Items:
+--

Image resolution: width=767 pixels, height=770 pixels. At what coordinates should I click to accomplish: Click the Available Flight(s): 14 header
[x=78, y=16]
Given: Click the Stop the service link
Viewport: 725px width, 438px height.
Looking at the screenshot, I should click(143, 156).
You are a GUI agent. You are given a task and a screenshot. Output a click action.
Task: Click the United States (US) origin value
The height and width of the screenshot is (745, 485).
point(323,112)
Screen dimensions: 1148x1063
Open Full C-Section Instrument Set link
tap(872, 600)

+--

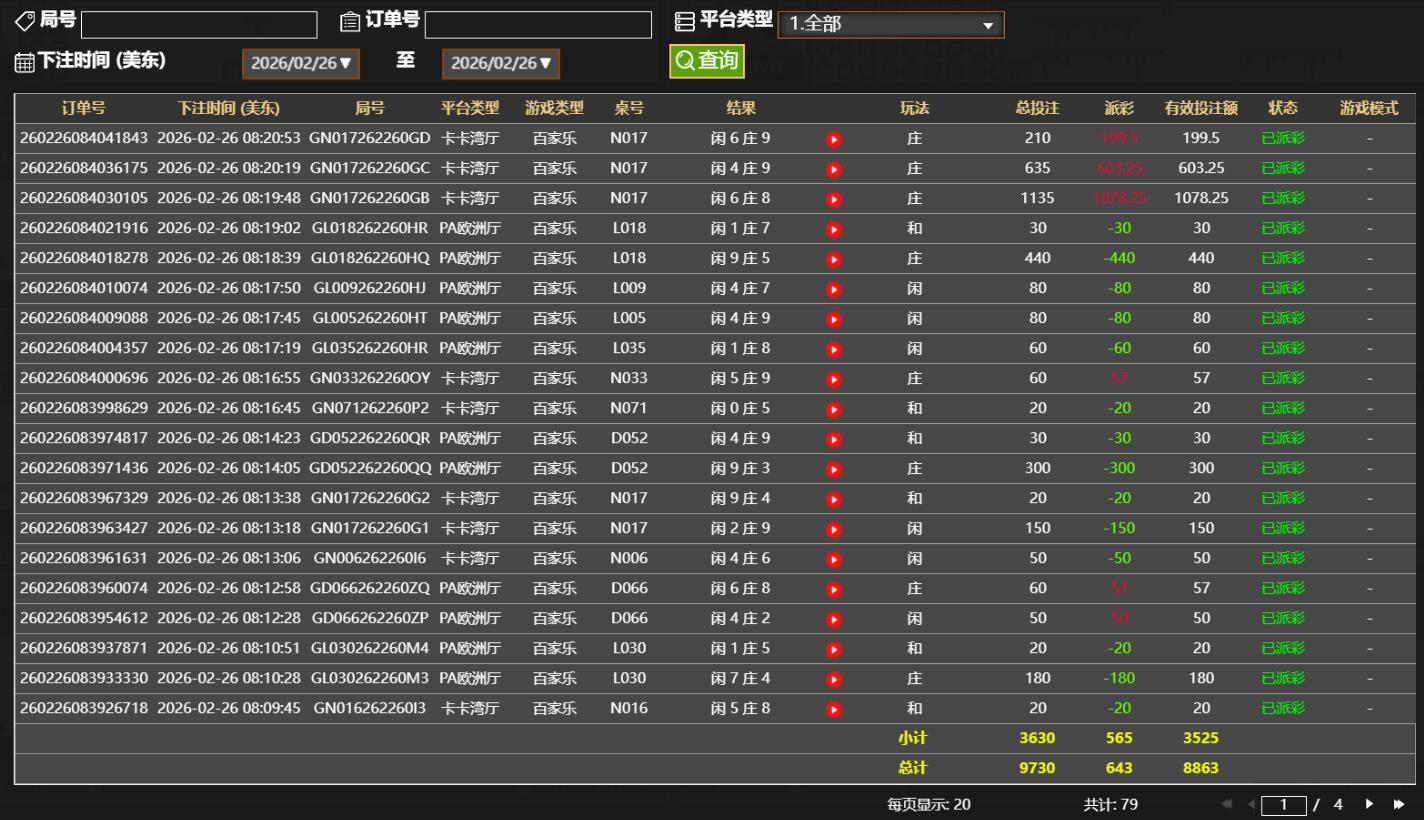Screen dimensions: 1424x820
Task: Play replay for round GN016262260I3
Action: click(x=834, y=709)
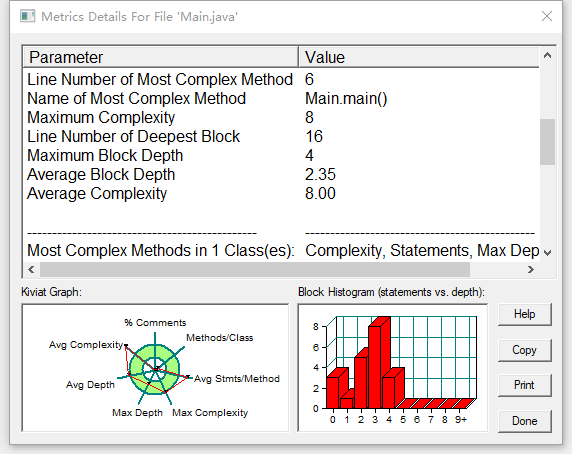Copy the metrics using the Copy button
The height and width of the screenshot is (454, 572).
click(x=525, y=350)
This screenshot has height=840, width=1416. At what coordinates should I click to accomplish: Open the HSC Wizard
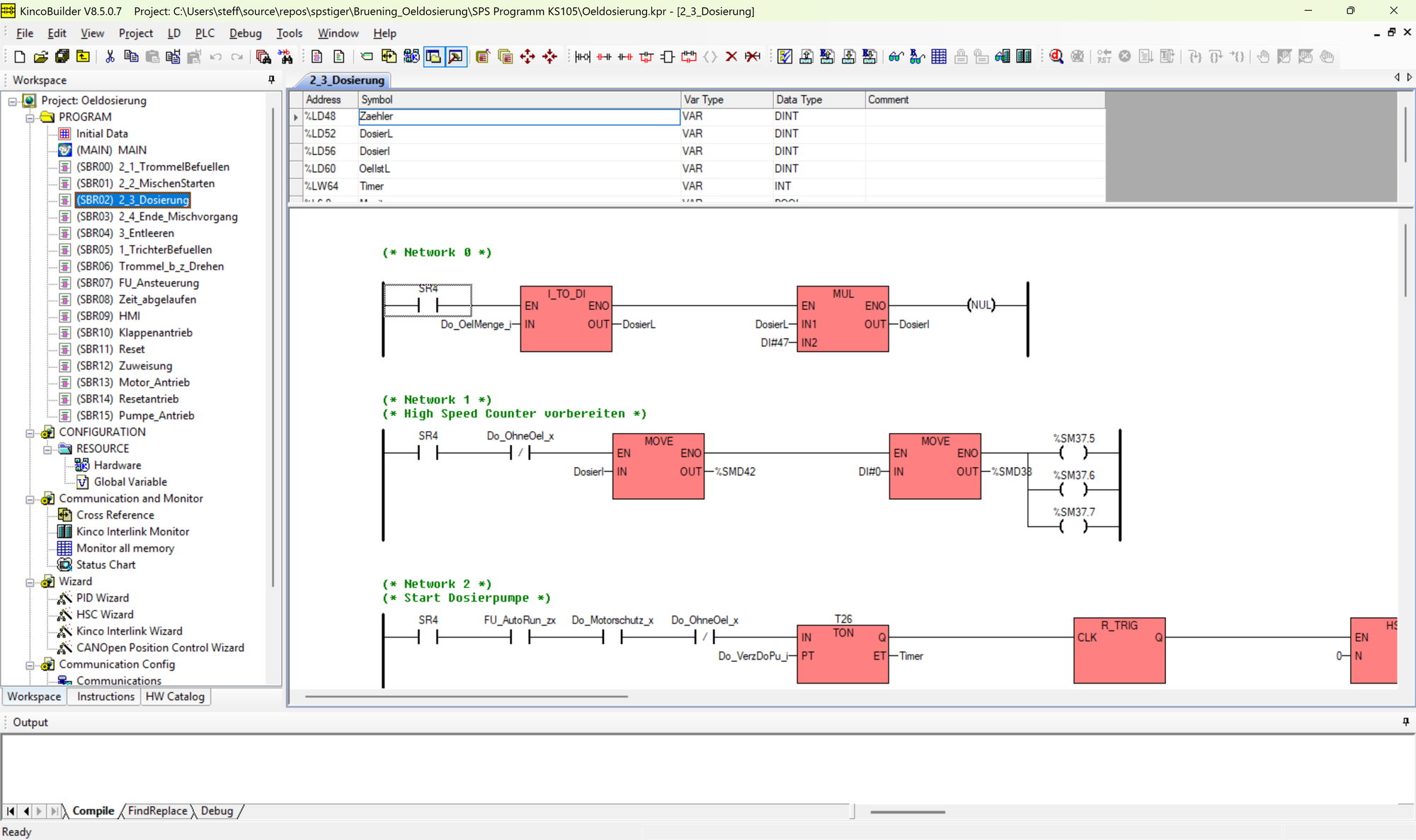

+--

Work to be completed:
Recast the records from the line containing "Image resolution: width=767" through the line containing "tap(872, 600)" as a numbered list, leaving out any blank lines.

In response:
1. Image resolution: width=767 pixels, height=770 pixels. At what coordinates should I click to accomplish: Click the Available Flight(s): 14 header
2. [x=78, y=16]
3. Given: Click the Stop the service link
4. Viewport: 725px width, 438px height.
5. Looking at the screenshot, I should click(143, 156).
6. You are a GUI agent. You are given a task and a screenshot. Output a click action.
7. Task: Click the United States (US) origin value
8. The height and width of the screenshot is (745, 485).
9. point(323,112)
10. Screen dimensions: 1148x1063
11. Open Full C-Section Instrument Set link
12. tap(872, 600)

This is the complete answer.